Opera Meets Film: Hayao Miyazaki’s ‘Ponyo’ Is an Adaptation of Wagner’s Magnus Opus

By David Salazar
(Credit: Studio Ghibli / Ken Howard / Metropolitan Opera)

“Opera Meets Film” is a feature dedicated to exploring the way that opera has been employed in cinema. We will select a film section or a film in its entirety and highlight the impact that utilizing the operatic form or sections from an opera can alter our perception of a film that we are viewing. This week’s installment features Hayao Miyazaki’s “Ponyo.”

Before I say anything about what the title of this article means, let’s start with this:

Does that sound like something? Yes, it does.

There is a very uncanny similarity between these two excerpts. The excerpt from the animated film is so similar to the Wagner original that one could easily argue that director Hayao Miyazaki wants the discerning listener to make that connection.

He wants his story to be directly linked to the mythical saga.

A look back through Miyazaki’s filmography to this point displays an oeuvre replete with unique takes on mythic tropes. He examines witches in “Kiki’s Delivery Service.” He explores the relationships of technology and nature gods in his “Princess Mononoke.” “Spirited Away” delves into local mythology. The list goes on and on.

In the case of “Ponyo,” one could make a compelling argument that, while he maintains many of the themes that greatly concern him (the dangers of a modern world damaging the purity of nature or the moral grayness of humanity), the story’s structure is built on the shoulders of Wagner’s famed epic.

Let’s start with the titular Ponyo. The clip above might immediately make you think of Brünnhilde in the context of Wagner’s Ring. But the similarities grow stronger when looking at the film at large.

Ponyo is the daughter of Fujimoto, a once-human wizard who pretty much dominates the ocean with his magic. He has all the creatures under his control, until, of course, Ponyo escapes to pursue the young Sosuke, who showers her with instant love (it so happens that love is the central theme of Wagner’s tetralogy). She’s also the daughter of the sea goddess. Brünnhilde is the daughter of Erda, the all-knowing earth goddess and Wotan, the ruler god.

Then there’s the whole business about Ponyo transforming from sea creature to human being. At the end of the film, she is allowed to remain in human form if she is kissed by Sosuke, who is forced to undergo a trial imposed by Fujimoto.

In Wagner’s Ring, Brünnhilde becomes human when awakened by Siegfried’s kiss – the young hero has himself just passed several trials, including one imposed by Wotan.

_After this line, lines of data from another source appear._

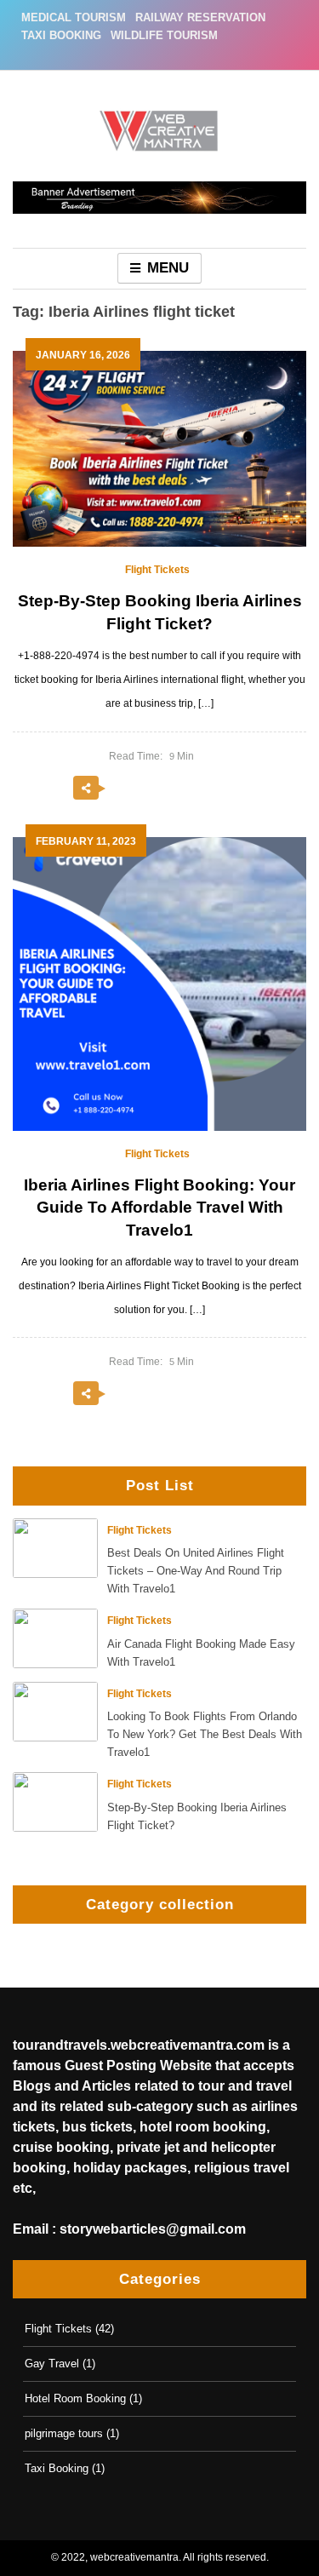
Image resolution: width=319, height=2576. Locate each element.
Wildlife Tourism (164, 35)
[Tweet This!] (125, 788)
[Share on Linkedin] (229, 788)
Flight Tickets (139, 1530)
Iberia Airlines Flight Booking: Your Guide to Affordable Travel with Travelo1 (159, 1207)
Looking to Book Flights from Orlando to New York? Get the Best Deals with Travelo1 (204, 1734)
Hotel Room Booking (75, 2398)
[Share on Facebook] (160, 788)
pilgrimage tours (64, 2433)
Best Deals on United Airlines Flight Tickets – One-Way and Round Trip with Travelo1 (195, 1570)
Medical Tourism (73, 17)
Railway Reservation (200, 17)
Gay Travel (52, 2363)
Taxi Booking (61, 35)
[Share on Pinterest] (195, 788)
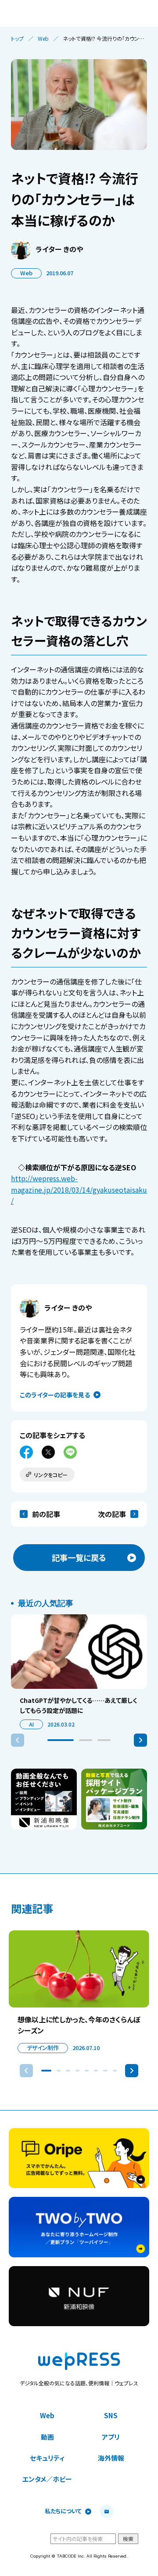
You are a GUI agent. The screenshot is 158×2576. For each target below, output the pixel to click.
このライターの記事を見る (55, 1394)
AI (31, 1724)
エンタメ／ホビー (47, 2479)
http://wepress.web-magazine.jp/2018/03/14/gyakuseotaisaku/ (79, 1189)
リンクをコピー (51, 1474)
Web (43, 39)
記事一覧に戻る (79, 1557)
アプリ (111, 2436)
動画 (47, 2436)
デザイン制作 (43, 2047)
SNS (111, 2415)
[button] (60, 1740)
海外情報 (111, 2457)
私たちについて (63, 2511)
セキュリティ (47, 2457)
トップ (17, 39)
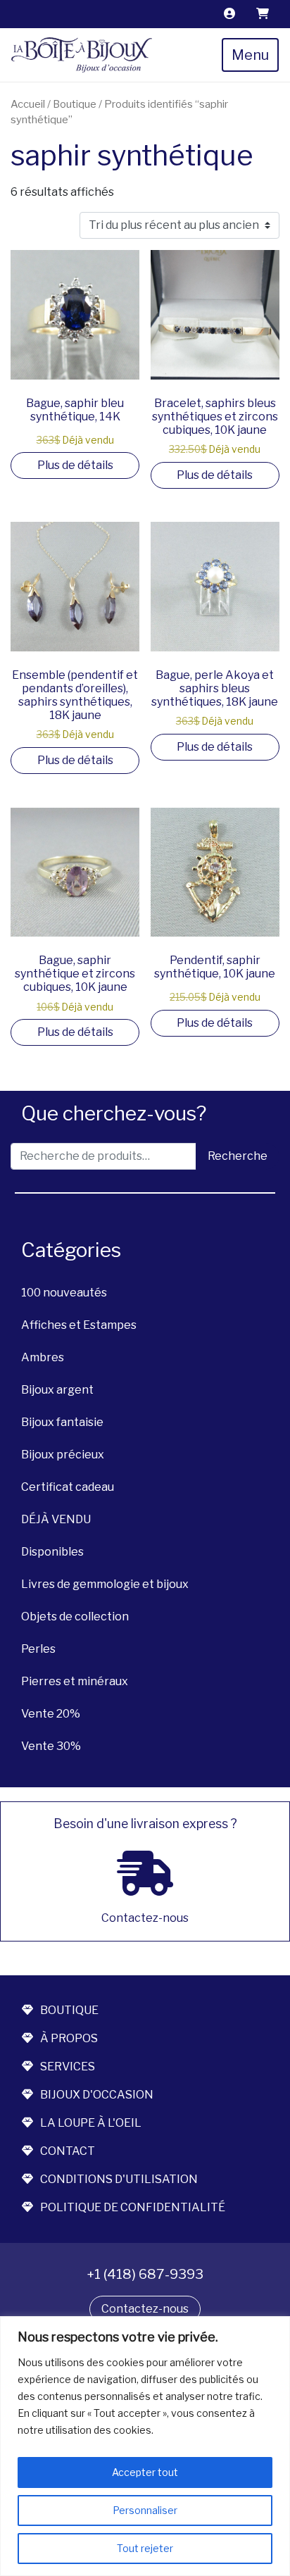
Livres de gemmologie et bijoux (105, 1584)
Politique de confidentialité (132, 2207)
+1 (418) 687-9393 (145, 2273)
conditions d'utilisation (119, 2179)
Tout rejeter (145, 2548)
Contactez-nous (145, 2308)
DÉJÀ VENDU (56, 1519)
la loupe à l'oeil (90, 2123)
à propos (69, 2038)
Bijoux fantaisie (62, 1422)
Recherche (237, 1156)
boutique (69, 2010)
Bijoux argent (57, 1389)
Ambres (42, 1357)
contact (67, 2151)
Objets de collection (75, 1616)
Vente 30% (51, 1746)
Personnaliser (145, 2510)
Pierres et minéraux (74, 1681)
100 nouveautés (64, 1292)
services (67, 2066)
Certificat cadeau (67, 1487)
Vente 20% (50, 1713)
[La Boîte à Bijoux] (81, 55)
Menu (250, 54)
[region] (145, 2446)
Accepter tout (145, 2472)
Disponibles (52, 1551)
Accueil (28, 104)
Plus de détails (75, 465)
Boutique (74, 104)
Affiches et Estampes (79, 1325)
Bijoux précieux (62, 1454)
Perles (38, 1649)
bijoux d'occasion (96, 2094)
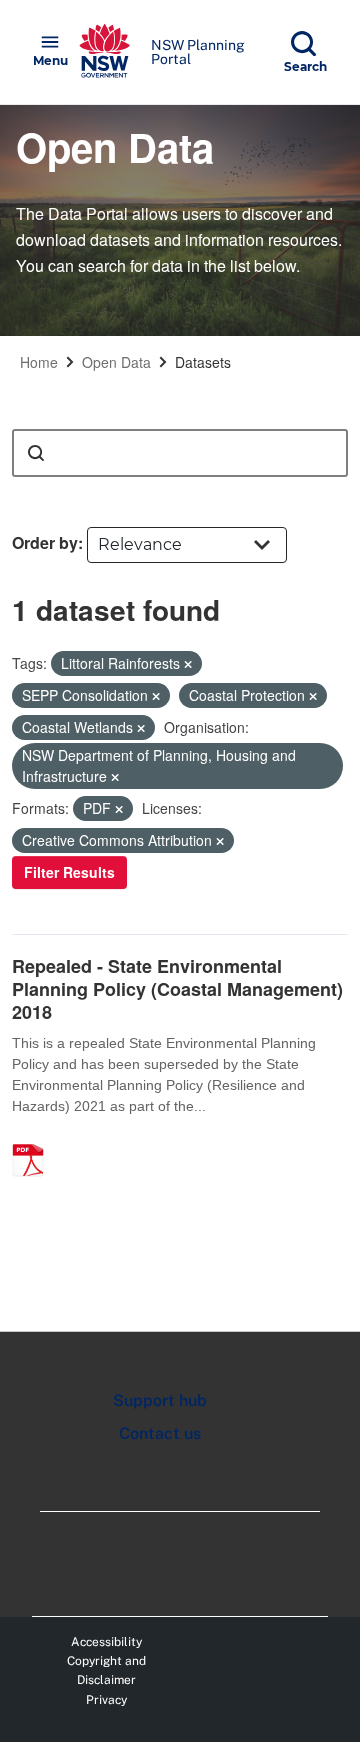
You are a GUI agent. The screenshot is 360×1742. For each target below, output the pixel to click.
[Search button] (36, 453)
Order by (45, 542)
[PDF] (35, 1139)
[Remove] (188, 664)
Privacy (106, 1700)
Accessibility (106, 1642)
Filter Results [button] (69, 872)
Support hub (160, 1400)
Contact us (160, 1433)
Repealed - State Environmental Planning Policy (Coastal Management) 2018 (177, 989)
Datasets (203, 362)
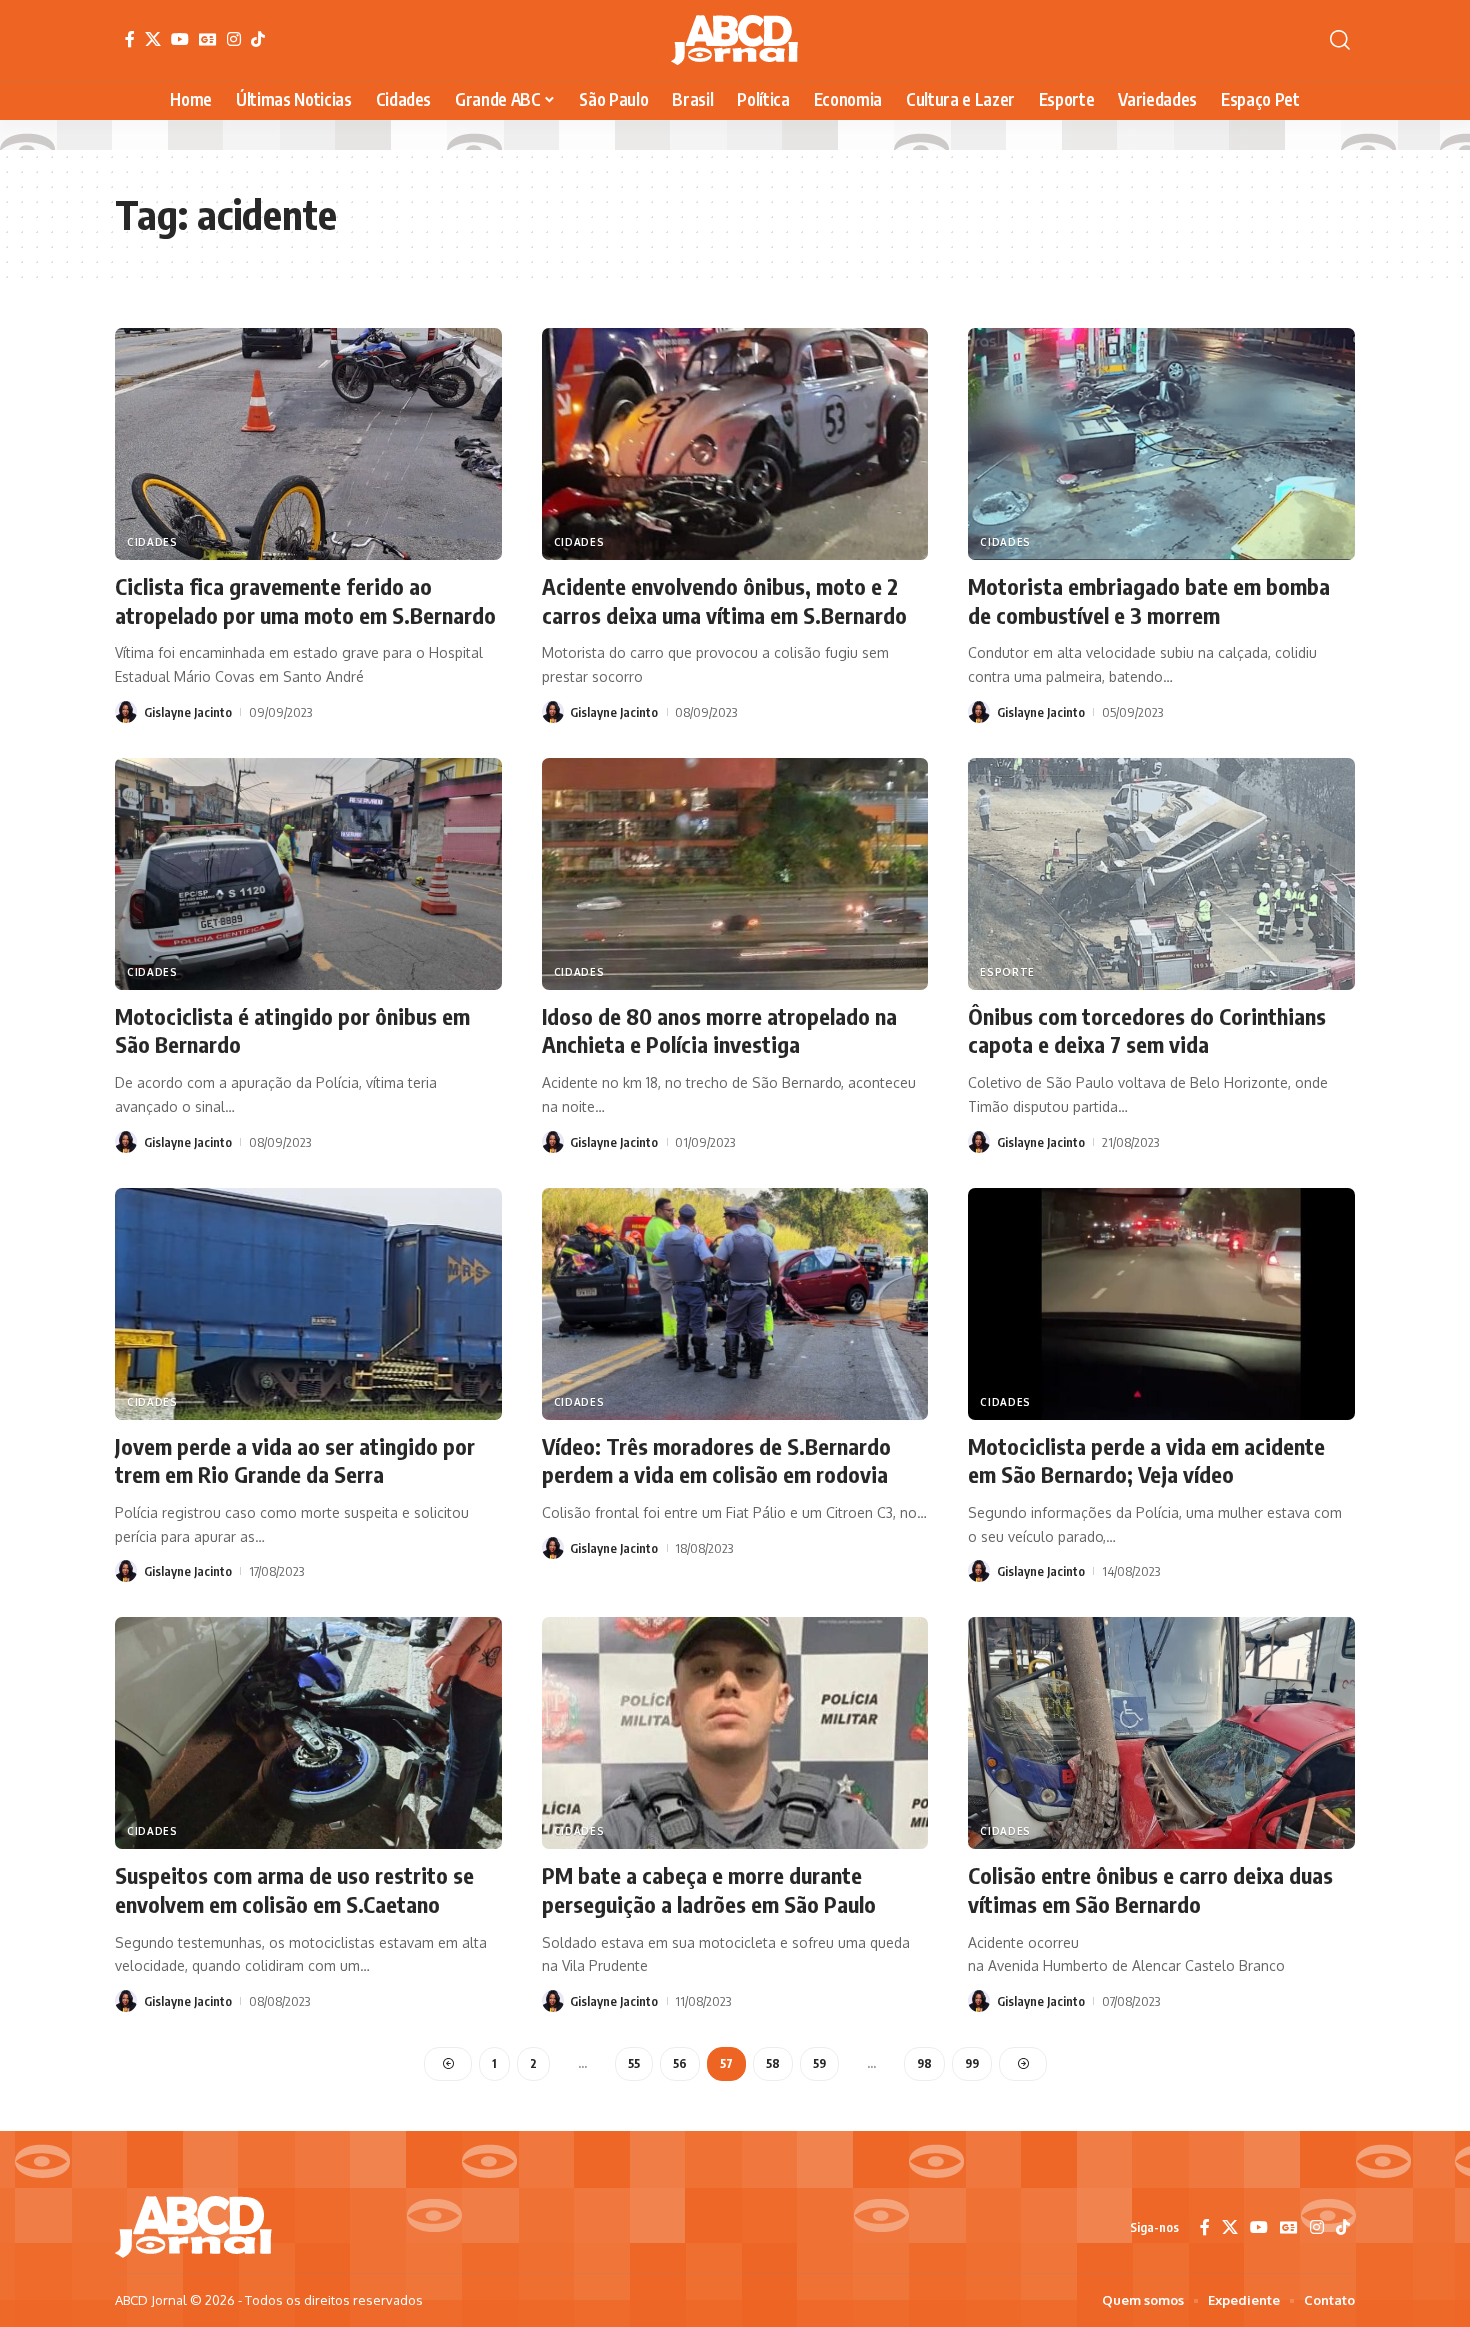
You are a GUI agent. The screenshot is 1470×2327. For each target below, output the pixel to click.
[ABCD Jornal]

Through examining the character of Sosuke, it seems clear he is a Siegfried prototype. Siegfried is described as child-like and his innocence has stopped him from developing a sense of fear. Sosuke is five-years-old in the film and like Siegfried, he is asked to take on far more than he’s ready for. In the final sequence of the movie, he carries a weakening Ponyo through a dark tunnel, never wavering in his aim. He’s the mythical hero that, in the face of adversity, never falters.

Another major element is the film’s plot conceit – the flooding of the earth and the destruction that may be brought upon by the imbalance of nature resulting from Ponyo’s escape from one realm to another. In “Die Walküre,” Brünnhilde upsets the order of things when she betrays Wotan to defend Siegmund. Wotan is then forced to strip her of her divinity; he eventually recedes into the background of the story, forced to wait for the end of things. Fujimoto, like Wotan, is on a mission to restore order to the universe, and like the Wagnerian god, eventually concedes to giving up his divine daughter to the human race.

Ultimately Ponyo’s actions and those of Sosuke restore the balance; in a more tragic manner, Brünnhilde and Siegfried’s actions do much the same in the Ring.

Water also plays a major role in both works. Wagner’s tetralogy starts deep in the Rhine river and, after the destruction of the world by fire in “Götterdämmerung,” settles back underneath the river, the Rheingold restored to the Rhinemaidens.

In “Ponyo,” we start in Fujimoto’s underwater lair where he houses some magic “golden” potions. When the potions are unearthed and spread around the ocean by Ponyo, everything goes out of whack. The fish become giants and Ponyo is suddenly able to walk on water. That same water then starts to build up and consume the world bit by bit. The film’s climax returns all of the major characters underwater to a lair created by Fujimoto. Once Sosuke has completed his challenge and accepted Ponyo’s love, the film returns to its initial stasis of normal water levels.

There are other passing resemblances (the other sea creatures that bear a stark resemblance to Ponyo could be seen as Valkyries), but these core thematic and character relationships emphasize the connection between the two works of art and what Miyazaki was channeling when he made “Ponyo.”